### [Job]
Please rewrite the rows as a numbered list, beginning at the line that has "You are a GUI" and stopping after the line that has "Looking at the screenshot, I should point(552,57).". Skip blank lines and leave the pictures out.

___ Provided entries ___

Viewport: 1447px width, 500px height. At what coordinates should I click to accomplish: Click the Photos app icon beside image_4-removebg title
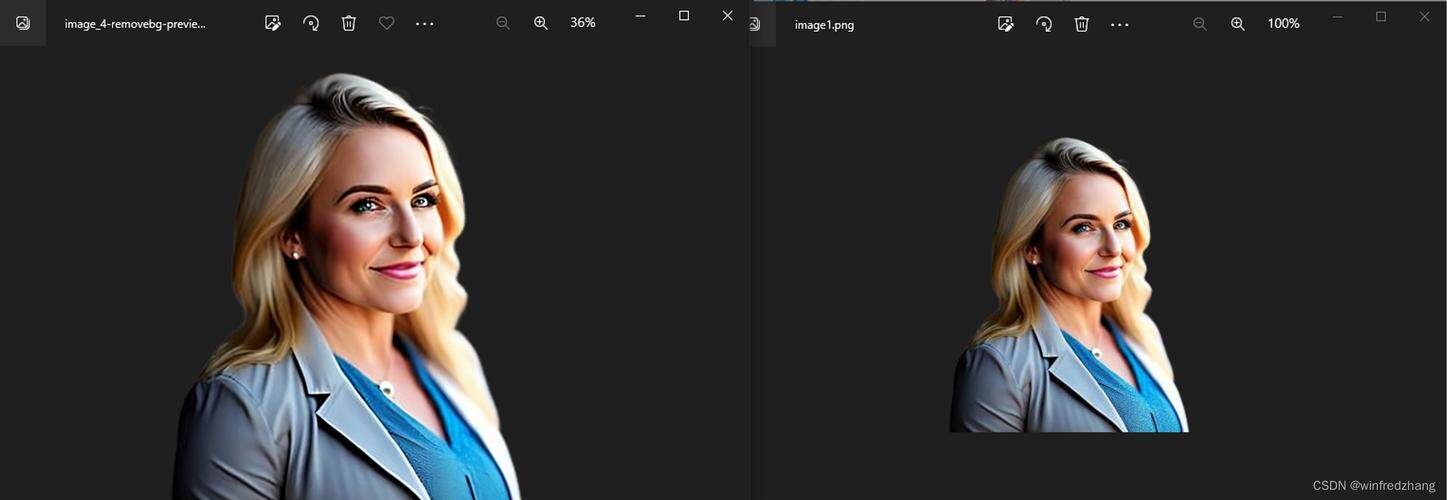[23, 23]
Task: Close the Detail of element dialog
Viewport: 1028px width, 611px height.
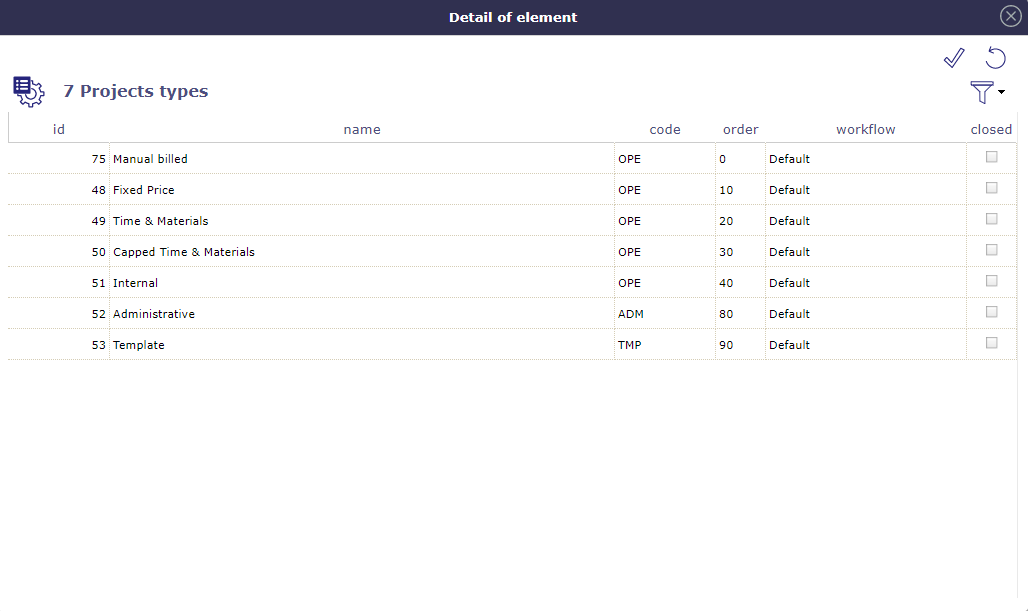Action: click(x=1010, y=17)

___
___ Provided entries ___

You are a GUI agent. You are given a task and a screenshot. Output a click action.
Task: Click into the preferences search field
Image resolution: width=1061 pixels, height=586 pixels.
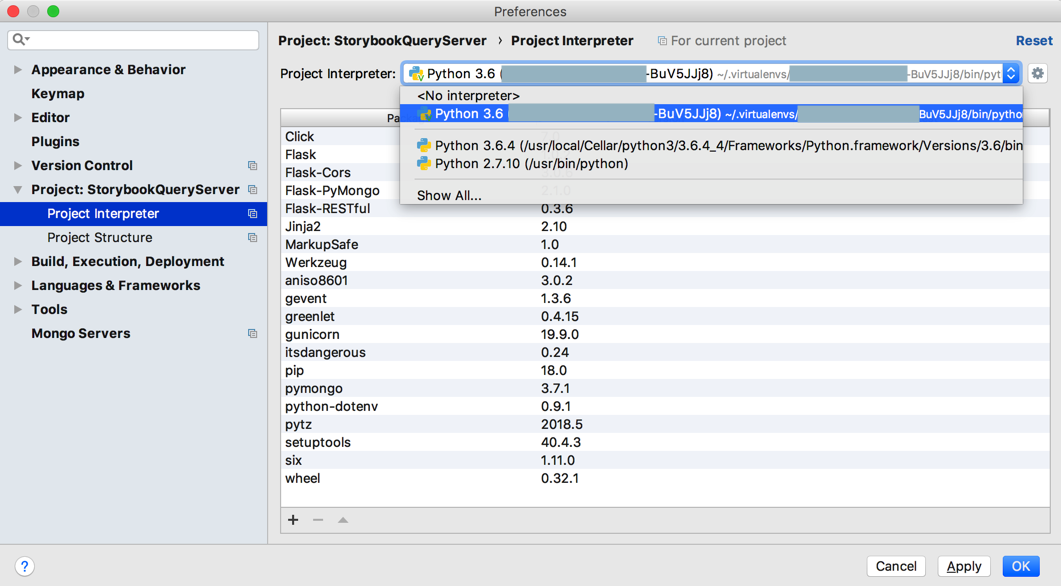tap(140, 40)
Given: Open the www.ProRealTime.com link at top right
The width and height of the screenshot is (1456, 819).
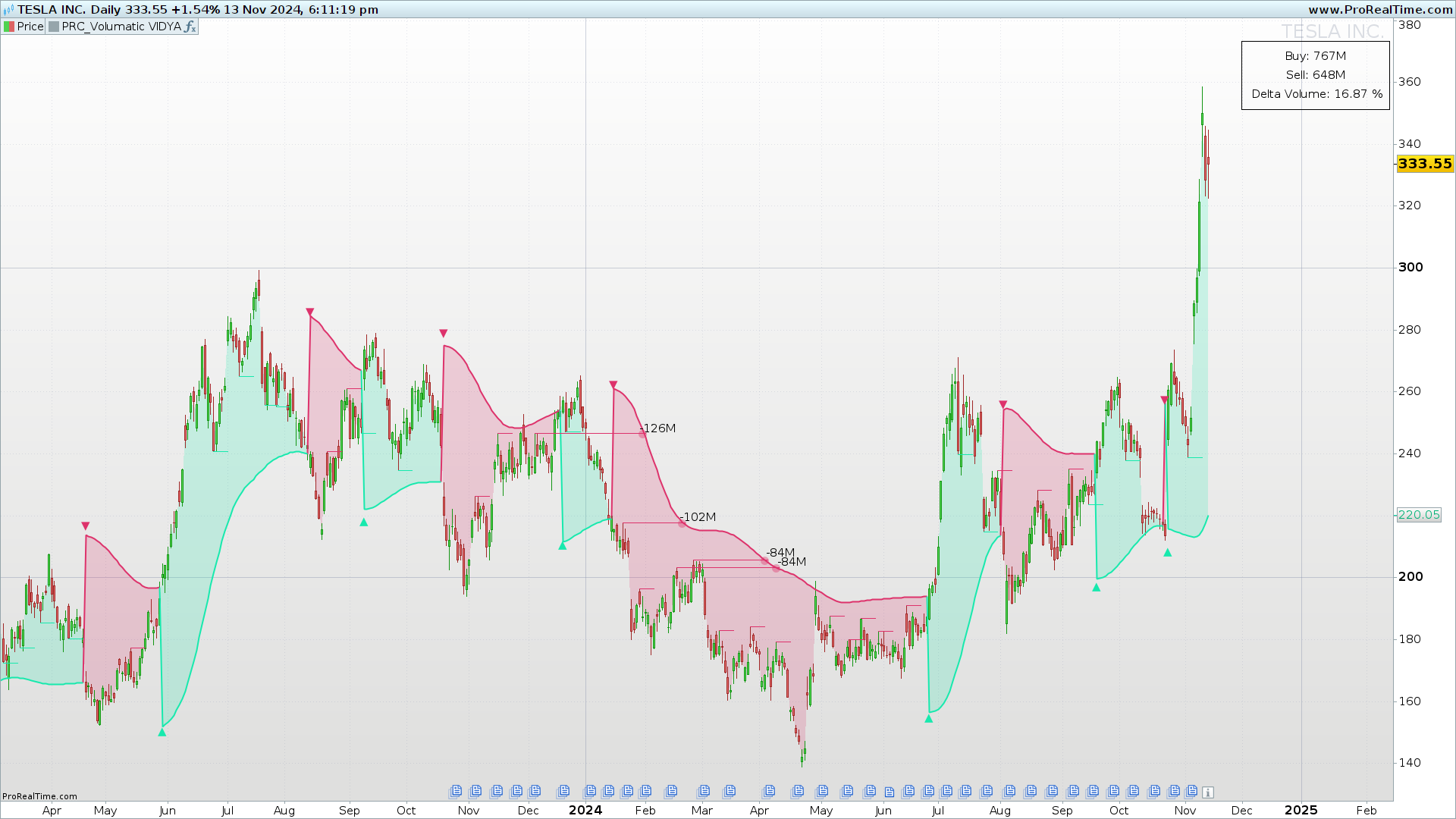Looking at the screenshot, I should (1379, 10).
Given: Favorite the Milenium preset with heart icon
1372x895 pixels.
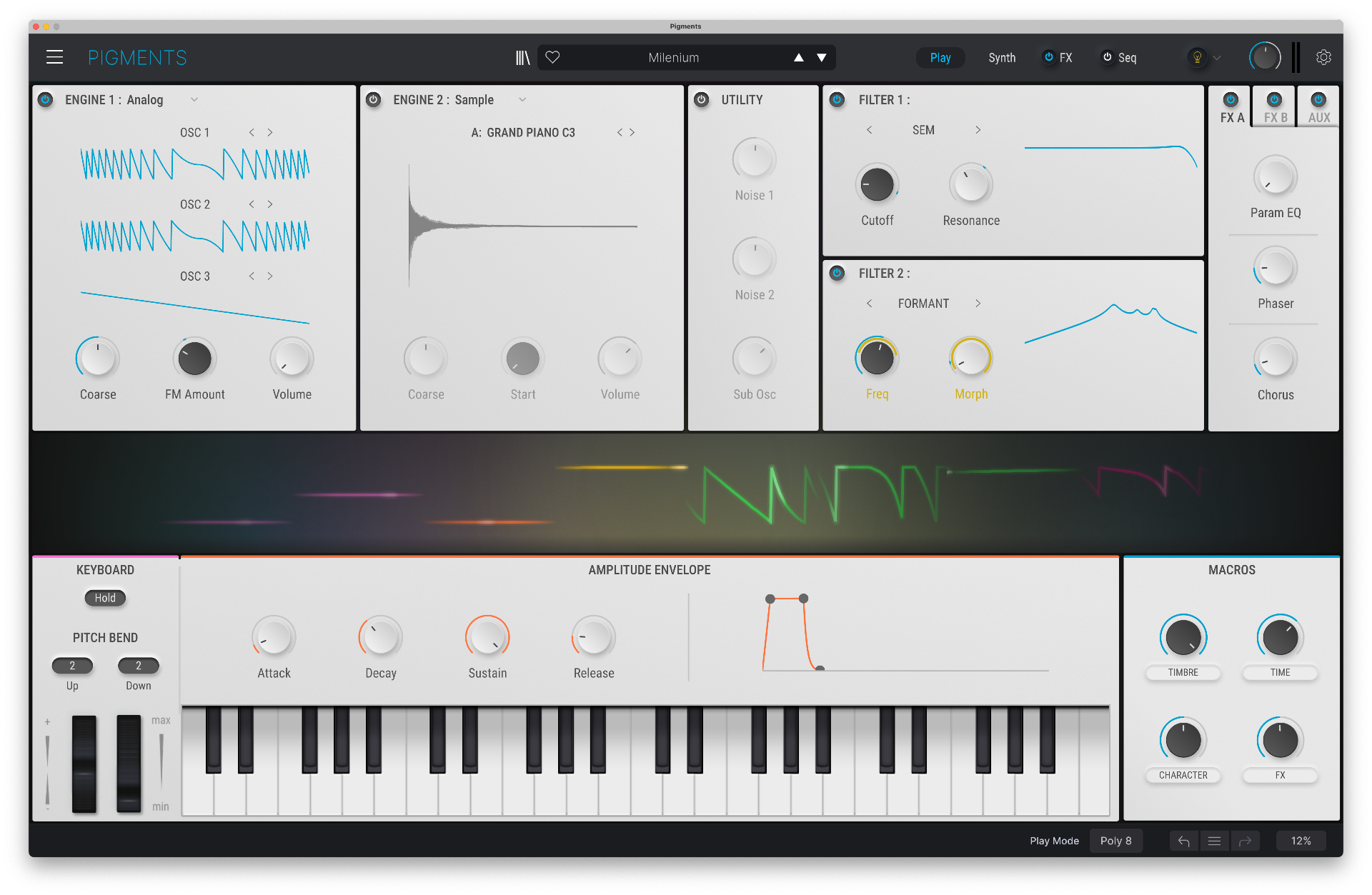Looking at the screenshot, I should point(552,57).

___
___ Provided entries ___

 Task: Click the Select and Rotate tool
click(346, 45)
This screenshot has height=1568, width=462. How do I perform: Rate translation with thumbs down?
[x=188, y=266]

___

### [Response below]
1. You are a GUI agent. You are given a task and a screenshot. Output a click action.
2. Task: Click into the preferences search field
3. Image resolution: width=1061 pixels, height=586 pixels.
4. tap(140, 40)
5. Given: Open the www.ProRealTime.com link at top right
6. The width and height of the screenshot is (1456, 819).
7. Looking at the screenshot, I should (1379, 10).
8. Given: Favorite the Milenium preset with heart icon
9. 1372x895 pixels.
10. Looking at the screenshot, I should point(552,57).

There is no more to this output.